I- Se um prédio a penhorar se encontra descrito no registo predial, no termo de penhora basta indicar apenas o número do registo - artigo 838, nº 2 do Código de Processo Civil - reportando-se então a penhora naturalmente ao prédio tal como consta na descrição.
II- Em tal caso, só o prédio como consta da descrição foi penhorado e só ele pode ter sido vendido na arrematação, não interessando que, aquando dela, e mesmo já aquando da penhora, existisse uma casa no terreno descrito apenas como rústico.

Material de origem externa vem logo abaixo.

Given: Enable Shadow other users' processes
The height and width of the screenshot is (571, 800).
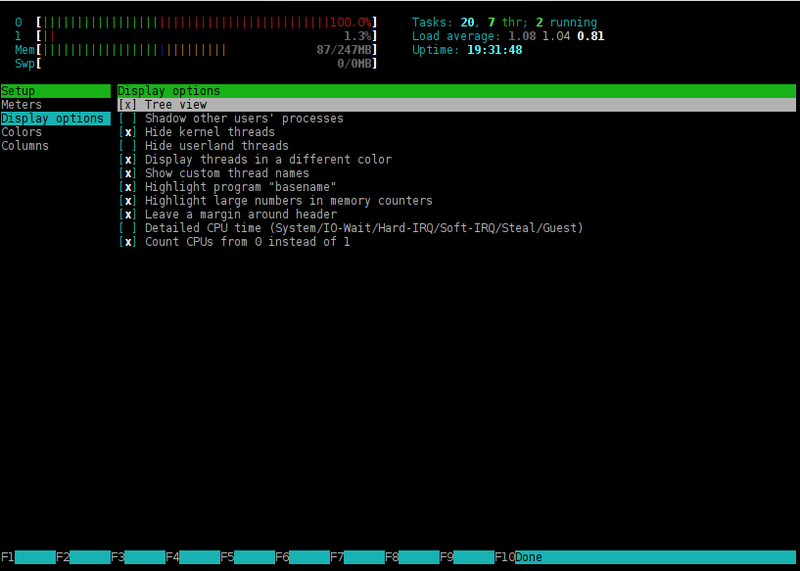Looking at the screenshot, I should (x=128, y=119).
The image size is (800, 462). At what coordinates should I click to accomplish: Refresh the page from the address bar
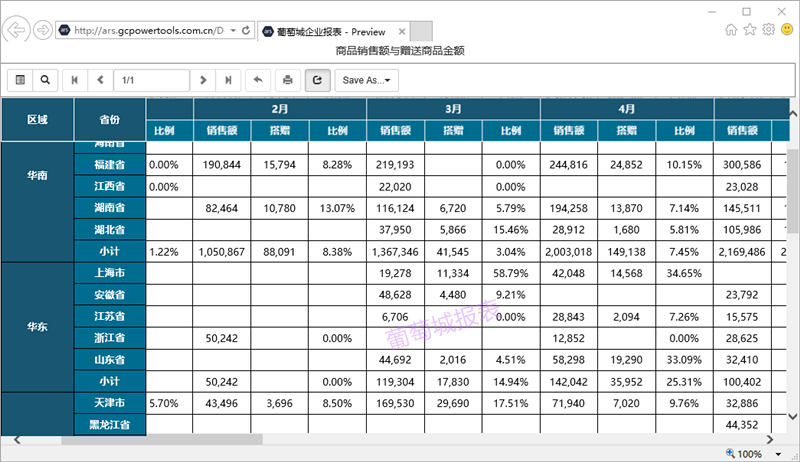tap(246, 31)
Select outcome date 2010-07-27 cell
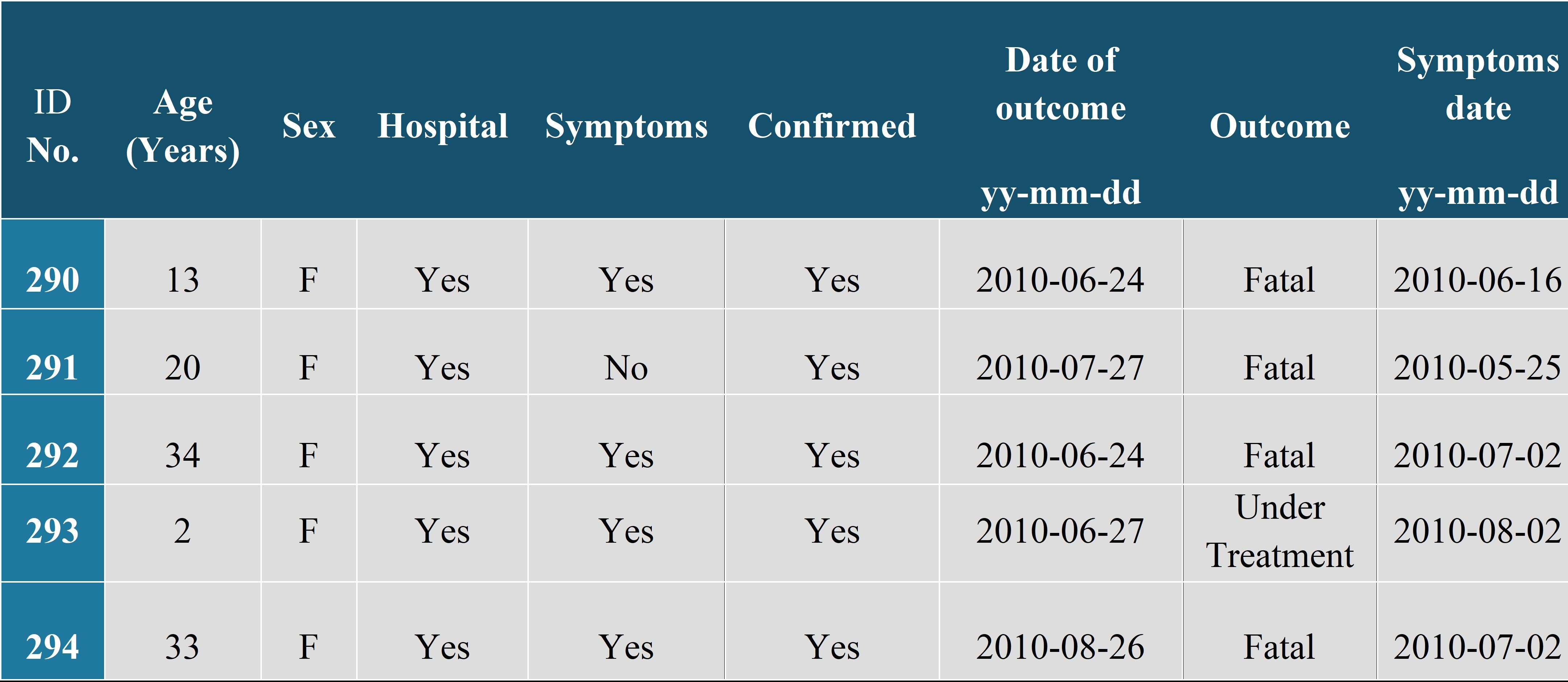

III- A arrematação em processo executivo é um acto misto, de direito público em relação ao vendedor, e de direito privado, em relação ao adquirente.
IV- Se o executado, ao tempo da arrematação, já era dono da casa existente no terreno arrematado, constitui-se então por esta venda um direito de superfície, ficando o dono da casa na situação de superficiário.
V- Ao arrematante, se se sentir prejudicado, resta, verificados os mais pressupostos legais, o caminho da anulação da venda e da indemnização, do artigo
908 do Código de Processo Civil.
VI- Se os A.A. pedem o reconhecimento do direito de propriedade sobre todo o prédio, agora descrito como urbano ( que engloba o rústico ) não podem, por força do que dispõe o artigo 661, nº 1 do Código de Processo Civil, ver declarado na acção que são donos apenas da casa pois isso implicaria condenação não em quantidade inferior mas em objecto diverso do que se pediu.
VII- De acordo com a melhor doutrina e com a jurisprudência do Supremo Tribunal de Justiça não podem ser alteradas simultaneamente o pedido e a causa de pedir.